April 14, 2014 In News

Sand City developer elated after long fight for coastal permit

By: Larry Parsons Monterey Herald Staff Writer

“I’m delighted to reach this point,” Ghandour said from his home outside Santa Rosa. “We’re looking forward and not backward.”

Ghandour said the 10-2 vote Friday by the Coastal Commission to grant a permit for the Monterey Bay Shores Resort — a hotel and condominium project touted as having an advanced environmentally sustainable design — ensures that he will “push very hard” to comply with permit conditions so construction can start soon.

“We have already begun to deal with compliance issues,” he said. “We’d like to be in construction within a year.”

Ghandour said he was preparing to celebrate Passover on Monday night — the Jewish holiday observing the deliverance of the Jewish people from slavery in Egypt — and had reason to increase his personal celebration.

“It’s a great coincidence it comes the date we celebrate Passover,” he said, “where we celebrate the exodus from Egypt.” He said he will also be celebrating “freedom from Coastal Commission bondage.”

Twice before last week, the coastal land-use panel had denied permission for Ghandour to build his proposed resort but he prevailed in a pair of lawsuits. That led to Friday’s decision by the commission to finally green-light the project, which calls for 184 hotel rooms, 184 condominiums, three swimming pools, a spa, restaurants and other features.

Ghandour said he won seven court decisions during the fight — including one in 2012 with the Sierra Club over the 2010 issuance of a water permit for the project by the Monterey Peninsula Water Management District.

The project site includes the former home of a sand-mining operation that pumped up to 1,000 acre-feet of water a year from a property well. Ghandour’s Security National Guaranty has rights to a 149-acre feet annually under an adjudication of Seaside Basin water rights. The project calls using just under 64 acre-feet a year.

“We use significantly less water than a typical project,” Ghandour said.

California American Water Co. essentially will be delivering water belonging to the property to the project, he said. The 2012 appeals court decision said Security National Guaranty’s rights to Seaside Basin water were separate from Cal Am’s, and the water district could ensure that no Carmel River water would go to the project. Cal Am is under state order to sharply reduce its pumping from the river.

The coastal permit calls for the project’s hotel rooms and visitor-serving condominiums to be finished first, but Ghandour said the project will be built in a single phase, providing construction jobs for three years.
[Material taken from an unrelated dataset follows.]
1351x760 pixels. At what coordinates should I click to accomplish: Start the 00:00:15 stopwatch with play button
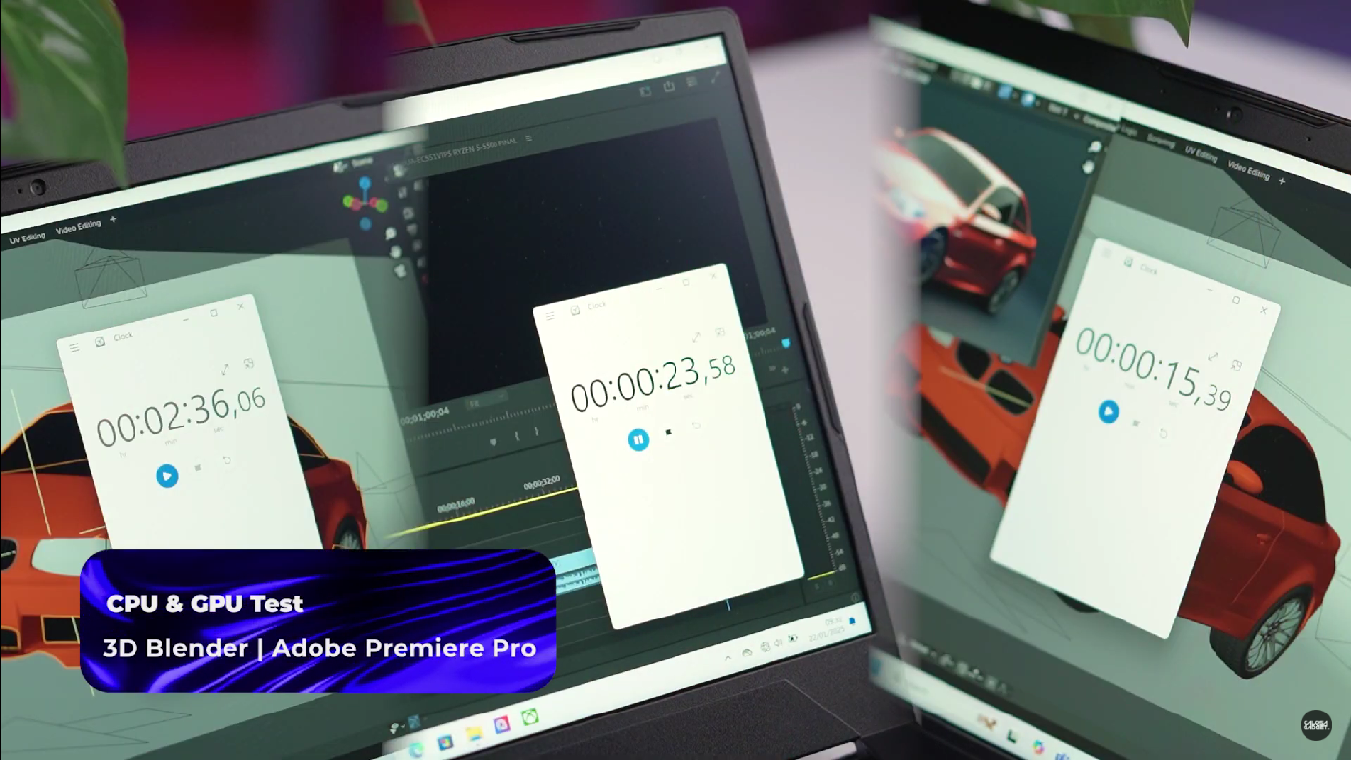[1109, 410]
“We’re not going to phase it because of the complex design of the project,” he said.

He said Security National Guaranty already has sunk “tens of millions of dollars” into the project, and building it will cost “north of $300 million.”

Ghandour said he doesn’t anticipate roadblocks getting financing — from institutional banks and other investors — for the project because of its special environmental design.

“It’s not just another project with a golf course in a nice location,” he said. “This is one of the most sustainable projects on the horizon.”

As for critics of the coastal development, Ghandour said both the state and a private land trust had the opportunity in the 1990s to obtain the land for preservation, but didn’t want to pay market value for the property. That would have been about $25 million in 1996, he said.

“They had the opportunity to bank it and they blew it,” he said.